begin Supplied material

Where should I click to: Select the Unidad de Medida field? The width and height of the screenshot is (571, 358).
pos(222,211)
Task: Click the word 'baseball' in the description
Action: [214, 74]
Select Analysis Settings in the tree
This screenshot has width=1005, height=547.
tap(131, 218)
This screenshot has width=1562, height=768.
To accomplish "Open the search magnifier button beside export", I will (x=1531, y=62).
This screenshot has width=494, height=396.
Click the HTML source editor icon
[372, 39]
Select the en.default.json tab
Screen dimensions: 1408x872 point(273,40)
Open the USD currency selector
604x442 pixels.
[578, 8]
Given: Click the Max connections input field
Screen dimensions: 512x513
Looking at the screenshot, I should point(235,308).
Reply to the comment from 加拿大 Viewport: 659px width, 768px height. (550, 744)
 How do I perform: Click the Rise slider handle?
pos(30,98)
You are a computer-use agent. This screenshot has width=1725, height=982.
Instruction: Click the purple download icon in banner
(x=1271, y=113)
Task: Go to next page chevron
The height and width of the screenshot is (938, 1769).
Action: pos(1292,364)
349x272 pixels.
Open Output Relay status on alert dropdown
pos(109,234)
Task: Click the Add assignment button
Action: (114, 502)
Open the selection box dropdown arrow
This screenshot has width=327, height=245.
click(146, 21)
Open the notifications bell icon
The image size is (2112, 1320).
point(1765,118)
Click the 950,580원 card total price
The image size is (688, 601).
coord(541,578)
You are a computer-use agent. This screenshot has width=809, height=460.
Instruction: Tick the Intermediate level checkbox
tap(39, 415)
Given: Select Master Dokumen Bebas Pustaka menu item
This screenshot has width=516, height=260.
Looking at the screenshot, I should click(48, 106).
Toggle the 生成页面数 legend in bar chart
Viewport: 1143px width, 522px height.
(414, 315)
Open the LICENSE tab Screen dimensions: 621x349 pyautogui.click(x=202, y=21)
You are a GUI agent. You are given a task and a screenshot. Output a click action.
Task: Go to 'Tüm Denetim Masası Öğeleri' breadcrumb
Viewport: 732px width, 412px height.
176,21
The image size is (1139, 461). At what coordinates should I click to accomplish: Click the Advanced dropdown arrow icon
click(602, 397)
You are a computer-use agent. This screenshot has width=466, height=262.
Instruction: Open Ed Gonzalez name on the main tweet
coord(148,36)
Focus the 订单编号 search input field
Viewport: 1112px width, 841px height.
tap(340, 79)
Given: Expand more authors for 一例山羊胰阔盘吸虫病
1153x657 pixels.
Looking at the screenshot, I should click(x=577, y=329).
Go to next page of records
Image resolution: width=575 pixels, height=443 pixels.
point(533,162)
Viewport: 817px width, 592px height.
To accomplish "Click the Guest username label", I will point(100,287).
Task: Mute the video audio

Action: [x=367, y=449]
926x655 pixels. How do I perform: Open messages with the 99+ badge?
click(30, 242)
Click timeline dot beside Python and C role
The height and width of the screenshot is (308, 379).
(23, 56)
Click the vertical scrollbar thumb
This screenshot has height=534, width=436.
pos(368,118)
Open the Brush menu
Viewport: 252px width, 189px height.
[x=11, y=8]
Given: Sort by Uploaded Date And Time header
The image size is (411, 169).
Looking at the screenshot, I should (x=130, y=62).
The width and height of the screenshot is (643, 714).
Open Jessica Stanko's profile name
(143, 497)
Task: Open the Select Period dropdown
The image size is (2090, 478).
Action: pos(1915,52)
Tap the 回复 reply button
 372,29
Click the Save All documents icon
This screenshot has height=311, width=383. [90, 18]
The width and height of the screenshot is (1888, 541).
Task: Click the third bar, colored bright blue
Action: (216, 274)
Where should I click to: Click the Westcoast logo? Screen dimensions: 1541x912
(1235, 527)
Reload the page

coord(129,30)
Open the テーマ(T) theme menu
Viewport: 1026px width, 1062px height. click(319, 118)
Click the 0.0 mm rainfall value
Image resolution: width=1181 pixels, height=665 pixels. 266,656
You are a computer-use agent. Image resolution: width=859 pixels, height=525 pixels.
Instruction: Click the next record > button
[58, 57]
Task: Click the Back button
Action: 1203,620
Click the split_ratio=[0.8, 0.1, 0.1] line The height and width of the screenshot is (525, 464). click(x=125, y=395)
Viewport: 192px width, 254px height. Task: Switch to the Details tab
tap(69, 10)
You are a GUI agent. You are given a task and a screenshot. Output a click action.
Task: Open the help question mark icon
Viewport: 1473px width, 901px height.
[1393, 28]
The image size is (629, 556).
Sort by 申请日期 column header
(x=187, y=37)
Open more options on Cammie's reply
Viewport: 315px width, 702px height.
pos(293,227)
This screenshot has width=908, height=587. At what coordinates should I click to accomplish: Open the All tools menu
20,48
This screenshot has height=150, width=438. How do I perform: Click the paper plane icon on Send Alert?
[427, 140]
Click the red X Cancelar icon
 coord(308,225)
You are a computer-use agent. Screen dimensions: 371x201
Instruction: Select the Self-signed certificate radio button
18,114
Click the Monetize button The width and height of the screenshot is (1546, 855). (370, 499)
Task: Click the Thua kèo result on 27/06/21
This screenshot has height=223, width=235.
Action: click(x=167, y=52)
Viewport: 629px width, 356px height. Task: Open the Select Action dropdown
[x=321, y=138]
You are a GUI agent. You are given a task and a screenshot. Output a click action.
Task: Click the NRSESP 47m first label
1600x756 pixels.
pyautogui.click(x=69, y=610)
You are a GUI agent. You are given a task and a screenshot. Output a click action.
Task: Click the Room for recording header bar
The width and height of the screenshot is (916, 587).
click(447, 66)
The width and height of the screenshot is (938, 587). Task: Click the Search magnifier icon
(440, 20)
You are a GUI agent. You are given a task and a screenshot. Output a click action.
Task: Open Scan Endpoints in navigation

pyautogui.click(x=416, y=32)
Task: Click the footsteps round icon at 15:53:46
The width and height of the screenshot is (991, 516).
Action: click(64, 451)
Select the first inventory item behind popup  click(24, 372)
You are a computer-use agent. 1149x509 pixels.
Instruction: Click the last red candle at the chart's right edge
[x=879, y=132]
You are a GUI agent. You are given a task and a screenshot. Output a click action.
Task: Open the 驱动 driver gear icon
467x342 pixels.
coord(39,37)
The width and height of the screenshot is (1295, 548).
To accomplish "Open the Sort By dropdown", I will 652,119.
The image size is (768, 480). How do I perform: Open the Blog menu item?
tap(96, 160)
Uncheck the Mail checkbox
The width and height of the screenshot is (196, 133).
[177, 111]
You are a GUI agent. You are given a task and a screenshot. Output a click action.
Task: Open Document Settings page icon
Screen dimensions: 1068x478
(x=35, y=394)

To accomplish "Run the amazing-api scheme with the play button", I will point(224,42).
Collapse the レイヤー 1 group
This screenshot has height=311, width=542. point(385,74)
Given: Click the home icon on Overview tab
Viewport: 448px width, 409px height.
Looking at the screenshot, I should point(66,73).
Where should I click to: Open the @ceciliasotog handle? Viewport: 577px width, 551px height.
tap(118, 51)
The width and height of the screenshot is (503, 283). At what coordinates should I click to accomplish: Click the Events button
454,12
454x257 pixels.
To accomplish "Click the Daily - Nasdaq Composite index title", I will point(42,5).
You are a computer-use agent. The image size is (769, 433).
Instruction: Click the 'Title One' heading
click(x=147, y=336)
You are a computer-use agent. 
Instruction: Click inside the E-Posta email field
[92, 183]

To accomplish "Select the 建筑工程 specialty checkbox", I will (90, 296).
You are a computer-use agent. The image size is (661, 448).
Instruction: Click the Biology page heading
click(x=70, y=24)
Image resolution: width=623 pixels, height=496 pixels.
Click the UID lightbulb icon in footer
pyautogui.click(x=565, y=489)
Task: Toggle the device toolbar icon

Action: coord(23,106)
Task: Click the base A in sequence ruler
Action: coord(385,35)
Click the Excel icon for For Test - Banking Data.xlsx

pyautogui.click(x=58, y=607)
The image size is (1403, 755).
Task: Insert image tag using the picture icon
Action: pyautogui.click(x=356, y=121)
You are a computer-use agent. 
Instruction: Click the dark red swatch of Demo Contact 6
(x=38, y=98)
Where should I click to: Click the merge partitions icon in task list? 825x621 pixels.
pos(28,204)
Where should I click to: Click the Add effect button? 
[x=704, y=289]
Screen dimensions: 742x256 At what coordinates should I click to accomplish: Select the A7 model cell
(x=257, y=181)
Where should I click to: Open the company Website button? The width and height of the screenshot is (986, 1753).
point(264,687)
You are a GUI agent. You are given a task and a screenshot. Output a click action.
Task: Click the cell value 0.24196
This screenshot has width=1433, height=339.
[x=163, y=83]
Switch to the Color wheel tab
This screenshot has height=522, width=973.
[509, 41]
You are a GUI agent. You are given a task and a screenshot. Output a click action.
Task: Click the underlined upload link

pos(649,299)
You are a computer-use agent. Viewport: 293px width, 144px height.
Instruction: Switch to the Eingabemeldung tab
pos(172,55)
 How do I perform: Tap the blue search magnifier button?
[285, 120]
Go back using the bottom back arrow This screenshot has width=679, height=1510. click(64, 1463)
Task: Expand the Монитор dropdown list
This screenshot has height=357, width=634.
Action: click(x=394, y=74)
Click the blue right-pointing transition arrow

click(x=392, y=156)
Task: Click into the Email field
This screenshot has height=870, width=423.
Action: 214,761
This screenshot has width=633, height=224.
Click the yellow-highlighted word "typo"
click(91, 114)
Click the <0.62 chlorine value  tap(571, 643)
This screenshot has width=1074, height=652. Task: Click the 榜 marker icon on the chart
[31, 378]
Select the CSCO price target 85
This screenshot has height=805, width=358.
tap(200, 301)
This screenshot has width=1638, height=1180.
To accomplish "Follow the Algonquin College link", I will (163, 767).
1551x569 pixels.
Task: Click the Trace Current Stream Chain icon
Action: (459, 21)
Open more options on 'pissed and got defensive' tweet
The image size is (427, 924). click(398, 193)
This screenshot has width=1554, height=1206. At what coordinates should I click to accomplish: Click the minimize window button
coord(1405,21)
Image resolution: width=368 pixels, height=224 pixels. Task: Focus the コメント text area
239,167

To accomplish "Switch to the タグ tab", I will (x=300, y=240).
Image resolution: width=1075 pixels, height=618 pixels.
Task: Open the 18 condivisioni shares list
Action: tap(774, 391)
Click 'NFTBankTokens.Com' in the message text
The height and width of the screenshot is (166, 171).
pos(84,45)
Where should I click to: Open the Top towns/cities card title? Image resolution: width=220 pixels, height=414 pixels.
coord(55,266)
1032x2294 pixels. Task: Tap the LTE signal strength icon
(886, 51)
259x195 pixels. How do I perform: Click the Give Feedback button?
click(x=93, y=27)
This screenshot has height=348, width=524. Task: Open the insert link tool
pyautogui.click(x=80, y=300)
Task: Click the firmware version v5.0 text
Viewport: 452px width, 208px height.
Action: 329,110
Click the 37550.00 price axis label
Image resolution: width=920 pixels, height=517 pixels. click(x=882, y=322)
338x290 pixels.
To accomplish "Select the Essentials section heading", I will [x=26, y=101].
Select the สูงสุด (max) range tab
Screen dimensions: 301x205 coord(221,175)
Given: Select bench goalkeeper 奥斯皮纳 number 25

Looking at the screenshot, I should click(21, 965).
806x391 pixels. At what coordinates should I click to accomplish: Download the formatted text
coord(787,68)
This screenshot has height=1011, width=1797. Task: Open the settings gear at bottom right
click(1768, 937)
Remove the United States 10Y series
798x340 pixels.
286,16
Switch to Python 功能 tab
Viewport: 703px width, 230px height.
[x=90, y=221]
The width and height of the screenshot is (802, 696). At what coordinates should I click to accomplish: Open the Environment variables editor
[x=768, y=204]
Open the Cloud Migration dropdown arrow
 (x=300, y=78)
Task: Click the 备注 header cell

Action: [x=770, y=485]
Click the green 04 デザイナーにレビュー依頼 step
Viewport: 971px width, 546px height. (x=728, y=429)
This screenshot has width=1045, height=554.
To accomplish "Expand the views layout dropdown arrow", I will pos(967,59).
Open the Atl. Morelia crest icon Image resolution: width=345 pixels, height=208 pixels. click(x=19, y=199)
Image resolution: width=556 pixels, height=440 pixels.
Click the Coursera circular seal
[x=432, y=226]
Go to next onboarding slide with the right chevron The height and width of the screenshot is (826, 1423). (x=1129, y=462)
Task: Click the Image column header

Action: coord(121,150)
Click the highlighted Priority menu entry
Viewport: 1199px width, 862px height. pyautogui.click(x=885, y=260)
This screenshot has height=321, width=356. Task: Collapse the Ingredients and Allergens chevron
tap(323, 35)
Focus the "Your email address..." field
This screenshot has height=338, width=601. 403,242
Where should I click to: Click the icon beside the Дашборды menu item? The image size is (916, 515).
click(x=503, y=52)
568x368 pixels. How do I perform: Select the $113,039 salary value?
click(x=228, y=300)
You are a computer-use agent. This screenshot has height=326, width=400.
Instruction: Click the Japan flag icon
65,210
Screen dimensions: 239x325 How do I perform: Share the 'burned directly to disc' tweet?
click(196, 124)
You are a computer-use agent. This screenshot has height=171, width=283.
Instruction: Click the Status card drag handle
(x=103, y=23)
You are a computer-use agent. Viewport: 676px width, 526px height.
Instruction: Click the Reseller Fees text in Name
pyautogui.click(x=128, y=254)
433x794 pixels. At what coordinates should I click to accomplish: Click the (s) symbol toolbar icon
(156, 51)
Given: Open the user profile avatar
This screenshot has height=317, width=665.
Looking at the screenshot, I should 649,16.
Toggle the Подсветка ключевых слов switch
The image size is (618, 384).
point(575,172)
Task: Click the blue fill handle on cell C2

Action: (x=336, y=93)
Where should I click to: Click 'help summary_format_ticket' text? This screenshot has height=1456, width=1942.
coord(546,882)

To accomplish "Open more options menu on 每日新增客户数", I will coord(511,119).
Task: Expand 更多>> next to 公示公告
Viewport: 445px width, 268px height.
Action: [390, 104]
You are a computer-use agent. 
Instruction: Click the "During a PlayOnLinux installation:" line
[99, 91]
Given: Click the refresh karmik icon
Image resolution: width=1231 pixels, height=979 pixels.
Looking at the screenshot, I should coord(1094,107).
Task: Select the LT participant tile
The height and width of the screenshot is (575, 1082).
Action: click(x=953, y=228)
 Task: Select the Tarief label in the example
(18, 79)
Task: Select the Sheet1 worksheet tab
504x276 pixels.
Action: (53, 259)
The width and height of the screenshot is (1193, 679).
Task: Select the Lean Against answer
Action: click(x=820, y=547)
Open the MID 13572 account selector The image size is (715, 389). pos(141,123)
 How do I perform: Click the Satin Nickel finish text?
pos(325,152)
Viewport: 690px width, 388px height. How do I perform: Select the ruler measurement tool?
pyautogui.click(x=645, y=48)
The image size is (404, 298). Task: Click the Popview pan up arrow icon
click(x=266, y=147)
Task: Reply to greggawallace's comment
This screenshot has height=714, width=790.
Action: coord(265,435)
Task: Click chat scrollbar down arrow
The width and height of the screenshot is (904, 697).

end Supplied material

▶ _Work to complete_
Copy the lines above exactly, starting with the line that contains "Open the Atl." and ending with the line that contains "Action: coord(121,150)", including both of those lines.

▶ _Response for this exercise_
Open the Atl. Morelia crest icon Image resolution: width=345 pixels, height=208 pixels. click(x=19, y=199)
Image resolution: width=556 pixels, height=440 pixels.
Click the Coursera circular seal
[x=432, y=226]
Go to next onboarding slide with the right chevron The height and width of the screenshot is (826, 1423). (x=1129, y=462)
Task: Click the Image column header

Action: coord(121,150)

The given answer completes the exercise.